イベルメクチン単独での治療は未治療群と比較して生存期間を延長しなかった。
転移環境での生存に対する IVM と抗 PD-1 の併用効果は、IVM または抗 PD-1 単独と比較して非常に相乗的である。
イベルメクチンと抗 PD1 による治療 (IL-2 の有無にかかわらず) が転移状況でも有効であることを示している。
討論
結果は、イベルメクチンによる治療がICDの誘導を介して乳房腫瘍への強力なT細胞浸潤を誘導し、したがって「冷たい」腫瘍を「熱く」することを示している。
従来の化学療法薬とは異なり、この薬剤には宿主の免疫機能を抑制しないという利点があるが、むしろ有益な免疫調節効果があり、免疫チェックポイント遮断の有望な機械的パートナーとなっている。
イベルメクチンと抗 PD-1 チェックポイント遮断の相乗作用により、T 細胞の腫瘍微小環境への浸潤が促進されることは特に興味深い。
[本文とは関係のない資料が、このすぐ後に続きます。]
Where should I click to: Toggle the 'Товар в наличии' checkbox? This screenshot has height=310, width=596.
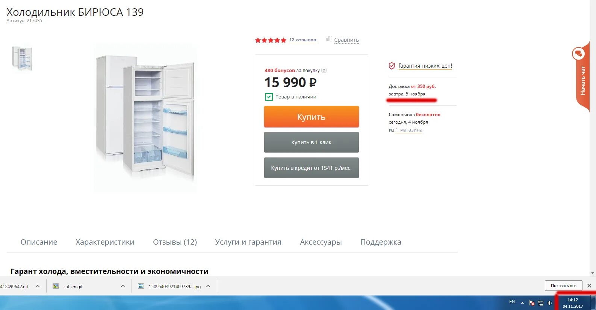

免疫原性がん細胞死を誘導し、免疫細胞を特異的に調節し、ATP に富む腫瘍微小環境を利用するイベルメクチンのこれらの多面的な効果が、in vivo での免疫チェックポイント遮断と相乗作用する能力にどのように寄与するかを解明するには、さらなる研究が必要。
免疫チェックポイント阻害剤 (ICI) は、がん患者の小さなサブセットでのみ単剤として有効。
イベルメクチンが免疫チェックポイント遮断の合理的なパートナーであり、どちらの薬剤も単独では機能しない場合の真の相乗効果を示した。
PD-1 遮断とイベルメクチンの相乗効果は、イベルメクチンが免疫原性癌細胞死と腫瘍への T 細胞浸潤を促進する能力と機構的に関連しており、「コールド」腫瘍を「ホット」に変換する。
イベルメクチンと PD-1 チェックポイント遮断の組み合わせにより、かなりの割合の動物で原発腫瘍が完全に退縮し、抗腫瘍免疫がもたらされた。
この新しい組み合わせが、転移例でも有効であることを実証した。
イベルメクチンは、がんにおけるその新しい二重の作用機序に基づいて、FDA が承認した他の ICI の抗腫瘍活性も増強する可能性がある。
最後に、イベルメクチンは安価であるため、開発途上国のがん患者を含むすべての人が利用できる。
私たちが提示した臨床所見は、イベルメクチンと抗 PD1 抗体の組み合わせが乳がん患者の臨床試験に値することを示唆している。